O entrave se referia a questionamentos feitos pelo TCM sobre as regras da licitação. O estádio tinha a posse da Prefeitura contestada, uma vez que o terreno do complexo pertencia ao governo do Estado (a cessão do terreno ocorreu em dezembro). Outro ponto que faltava definir era a participação de grupos financeiros sem expertise em gestão de estádios.

A Progen gerenciou complexos esportivos no Rio durante as Olimpíadas. Ela foi a empresa que atendeu o Procedimento de Manifestação de Interesse (PMI) durante a formatação da licitação. Entre os demais concorrentes, estavam um grupo formado pela empresa WTorre, um consórcio do Santos Futebol Clube com a Universidade do Brasil e um terceiro formado pela construtora Constru Cap. As propostas foram, respectivamente, de R$ 46 milhões, R$ 88 milhões e R$ 44 milhões. As concorrentes têm prazo de cinco dias para contestar o resultado.

A abertura dos envelopes deveria ter ocorrido em agosto do ano passado, mas a sessão foi suspensa pelo TCM. Como as propostas iriam caducar na próxima segunda-feira, 11, Covas havia pedido uma reconsideracão do tribunal. O conselheiro Domingos Dissei, relator do processo, votou favoravelmente, e foi seguido por outros dois conselheiros. 

Voto vencido, o conselheiro Maurício Faria contestou os argumentos da Prefeitura e ainda citou duas decisões judiciais que poderiam impactar o cálculo de faturamento possível com o estádio  e, portanto, as condições de propostas de possíveis interessados. As decisões se referiam à proibição de shows no complexo e a outra, a regras de verticalização e uso do potencial construtivo do estádio.

O presidente da Progen, Eduardo Barella, disse ao Estado que as restrições não afetam o modelo de negócio previsto para o Pacaembu. "Queremos trazer a população para dentro do estádio, com atrações e atividades culturais, preservando o patrimônio histórico", afirmou. Barella gritou ao ouvir o resultado e foi cumprimentado pelos demais adversários, incluindo José Carlos Peres, presidente do Santos, que estava na sessão.

Após o prazo de cinco dias para a contratação dos resultados, a Prefeitura ainda fará uma análise detalhada nos documentos de cada empresa e publicará o resultado.

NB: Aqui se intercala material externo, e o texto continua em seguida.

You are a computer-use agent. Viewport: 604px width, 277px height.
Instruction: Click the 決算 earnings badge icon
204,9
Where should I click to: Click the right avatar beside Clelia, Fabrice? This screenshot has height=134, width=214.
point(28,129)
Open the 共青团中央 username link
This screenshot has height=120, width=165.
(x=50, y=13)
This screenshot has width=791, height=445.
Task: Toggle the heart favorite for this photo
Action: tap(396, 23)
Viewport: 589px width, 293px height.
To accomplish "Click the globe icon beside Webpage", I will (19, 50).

A adjudicação (transferência da posse do estádio) só se dará após aval do TCM.

O que poderá ser feito no Pacaembu

O consórcio vencedor terá, por contrato, que preservar as áreas tombadas do estádio, como a fachada e as arquibancadas. Terá também de preservar os usos do complexo esportivo. Deve também de manter o clube, e sua piscina, gratuitos para a população (mas apenas em horários pré-determinados). O Pacaembu tem de continuar sendo um estádio de futebol.

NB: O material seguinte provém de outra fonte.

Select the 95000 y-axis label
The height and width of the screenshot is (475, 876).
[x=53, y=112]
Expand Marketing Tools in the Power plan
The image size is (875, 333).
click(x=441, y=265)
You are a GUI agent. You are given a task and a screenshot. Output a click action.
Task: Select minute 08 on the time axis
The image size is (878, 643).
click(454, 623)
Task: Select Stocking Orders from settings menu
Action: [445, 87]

Por outro lado, o gestor poder fazer outros tipos diversos de eventos, como feiras, apresentações e convenções. Há uma liminar judicial que proibe expressamente a realização de shows, o que não é explicitamente proibido no edital da licitação, que fala apenas em respeito a normas sobre barulhos.

O consórcio poderá demolir o tobogã, a arquibancada do fundo do estádio, e construir ali outro prédio, de uso misto, podendo abrigar salas comerciais, restaurantes até hotel.

Se quiser, poderá também cobrir o estádio, desde que preservando as áreas tombadas, e construir estacionamento subterrâneo.

Depois dos 35 anos de uso, o local terá de voltar para a Prefeitura.